Estos hechos son la reminiscencia de otros muchos que se han producido en la España más profunda, —aunque afortunadamente, parece que son cada vez menos frecuentes—, aunque, cuando ocurren, —como en esta ocasión—, causan un fuerte impacto emocional en la opinión pública nacional y, sobre todo, en los lugares en los que se producen estos acontecimientos.
Ahora nos acordamos de los famosos y mediáticos crímenes de Puerto Hurraco, en Badajoz, y el de las niñas de Alcàsser, en Valencia, —por citar solo dos de los que más víctimas mortales causaron—, que se produjeron a principios de la década de los noventa del siglo pasado y que, aún hoy, se siguen recordando con horror en todo el país.
Los crímenes violentos que se producen en el medio rural, son muchas veces manifestaciones de lo atávico que subyace en nuestra conciencia colectiva. Suelen tener como desencadenantes, principalmente, las disputas por la tierra, las peleas familiares descontroladas, las enfermedades mentales de algunos de sus autores o los descontrolados instintos más básicos de quienes los causan.
La novela Intemperie (2013), de Jesús Carrasco Jaramillo, —que pertenece a la corriente neorruralista, que él mismo ha contribuido a divulgar en nuestro país y que tiene como referente, las obras del escritor norteamericano, Cormac McCarthy— nos sumerge en un mundo rural trágico, en el que un niño se ve obligado a huir de su pueblo para enfrentarse a la dureza de una naturaleza que le es hostil. En ese medio conocerá a un cabrero, parco en palabras, pero que lo protegerá de sus perseguidores, arriesgando su propia vida.

**INSTRUCCIONES:**
**a)** Responde estas preguntas sobre el texto de los crímenes en el medio rural:
(i) ¿En qué lugares se sitúan los crímenes de Puerto Hurraco y el de las niñas de Alcàsser?
(ii) ¿Qué escritor norteamericano es el referente de la corriente neorruralista?
(iii) ¿Qué año figura junto al título de la novela Intemperie?
**b)** Indica si cada afirmación concuerda con el texto de los crímenes en el medio rural y cita las palabras que lo deciden:
(i) Los crímenes de Puerto Hurraco y de Alcàsser ocurrieron a principios de los años noventa.
(ii) Los hechos de este tipo parecen ser cada vez más frecuentes.
(iii) En Intemperie, el cabrero entrega al niño a sus perseguidores.
**c)** Continúa, por favor, el texto de los crímenes en el medio rural a partir de su última frase.
Las entradas que aparecen a continuación son material aparte y no forman parte del texto.

**MATERIAL PROPORCIONADO:**
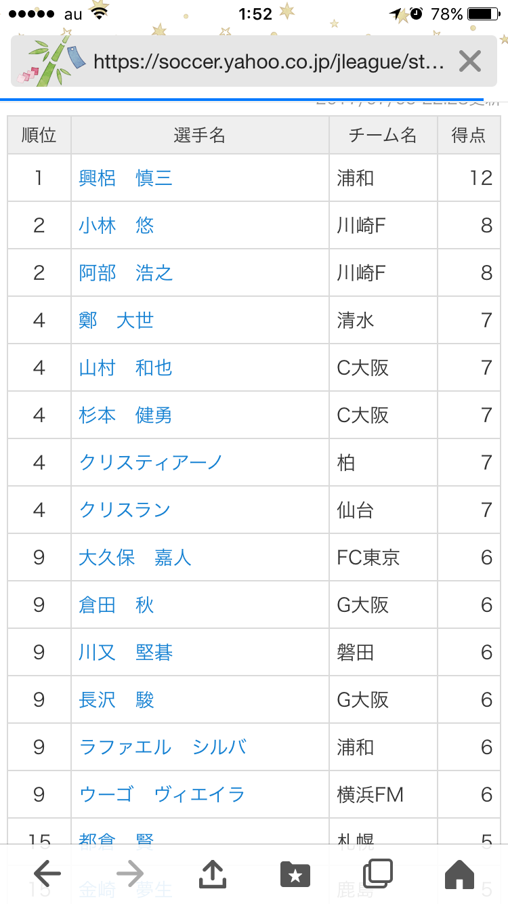Open the share sheet icon
This screenshot has width=508, height=904.
pyautogui.click(x=212, y=874)
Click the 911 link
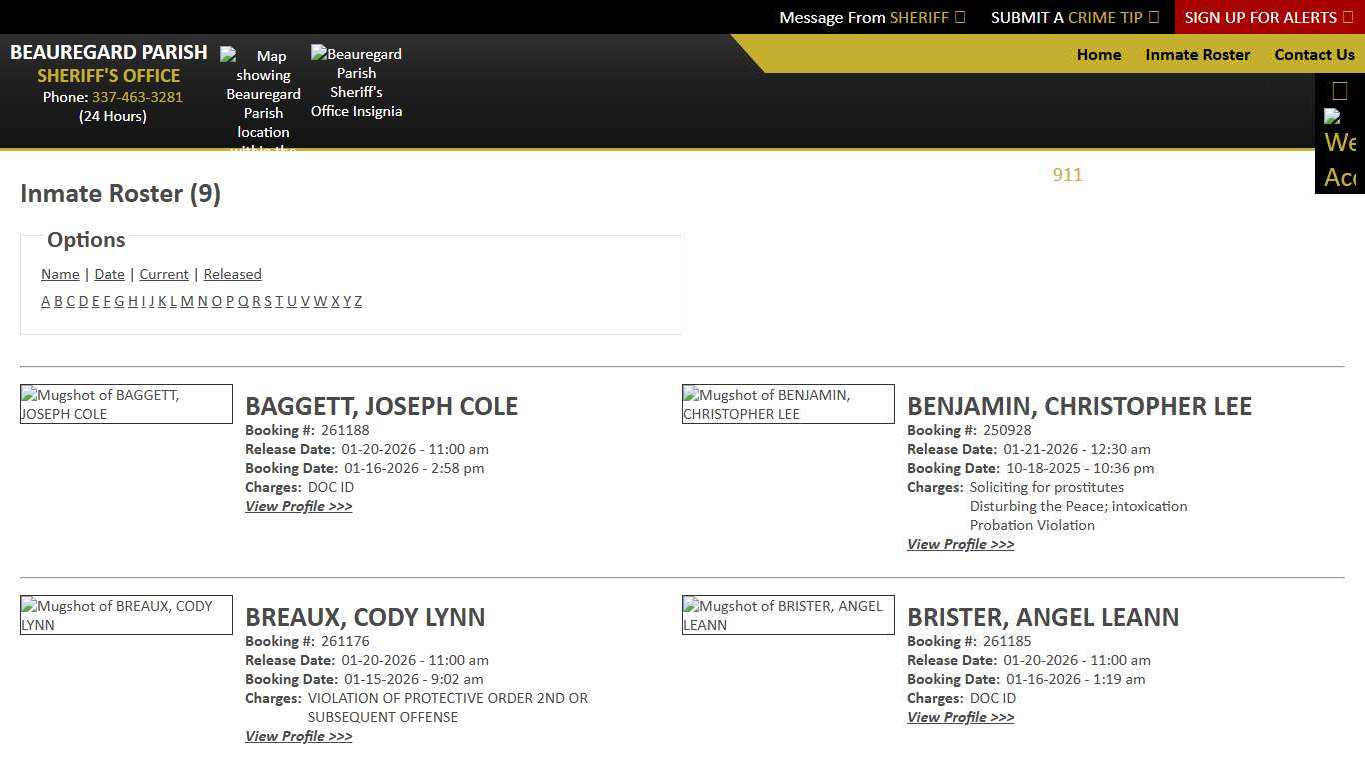Screen dimensions: 1365x768 (x=1067, y=175)
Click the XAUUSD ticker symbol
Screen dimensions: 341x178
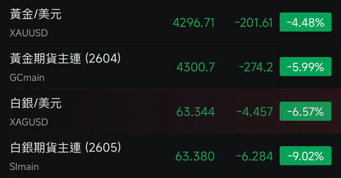click(x=29, y=33)
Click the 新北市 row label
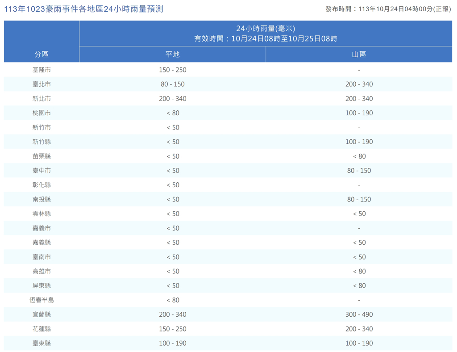 [x=42, y=98]
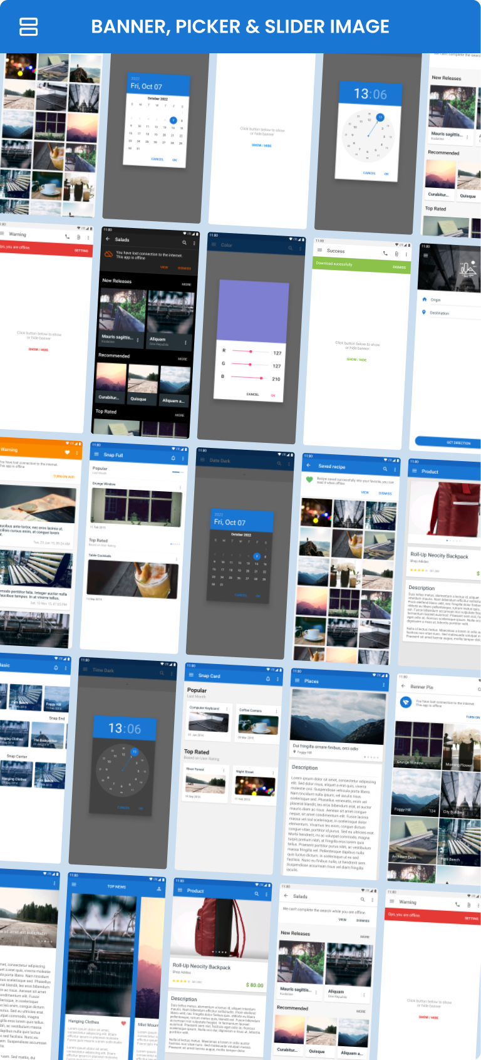The width and height of the screenshot is (481, 1060).
Task: Open the hamburger menu in Snap Full screen
Action: pyautogui.click(x=96, y=454)
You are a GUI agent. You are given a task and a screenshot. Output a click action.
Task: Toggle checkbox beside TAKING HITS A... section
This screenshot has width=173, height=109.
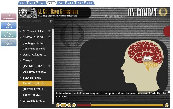click(x=50, y=66)
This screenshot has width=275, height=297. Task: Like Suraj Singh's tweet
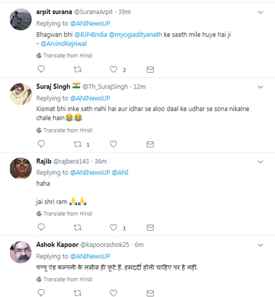point(113,144)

**RESPUESTAS:**
**a)**
(i) Puerto Hurraco, en Badajoz; Alcàsser, en Valencia.
(ii) Cormac McCarthy.
(iii) 2013.

**b)**
(i) Sí: "se produjeron a principios de la década de los noventa del siglo pasado".
(ii) No: "parece que son cada vez menos frecuentes".
(iii) No: "lo protegerá de sus perseguidores, arriesgando su propia vida".

**c)**
Esta obra literaria tuvo gran éxito tras su presentación en la Feria del libro de Fráncfort en 2012. Se tradujo a más de veinte idiomas, recibió numerosos reconocimientos y premios literarios, se publicó en formato cómic y, en 2018, se rodó una versión cinematográfica de la misma. Esta obra nos muestra la violencia irracional que se produce en el medio rural, como los hechos acontecidos en nuestra tierra la pasada semana.
Jesús Carrasco, utiliza en esta novela su principal característica como narrador, la precisión. Él le quita todo el ornato innecesario a su escritura, expresando de forma clara y concisa, lo que nos quiere contar y transmitir. Para completar esta forma de escribir utiliza el recurso de la contención, como forma genuina de relatar su historia. Que no es otra cosa que pretender involucrar al lector, permitiéndole con su emoción completar el relato —dejado parcialmente inconcluso.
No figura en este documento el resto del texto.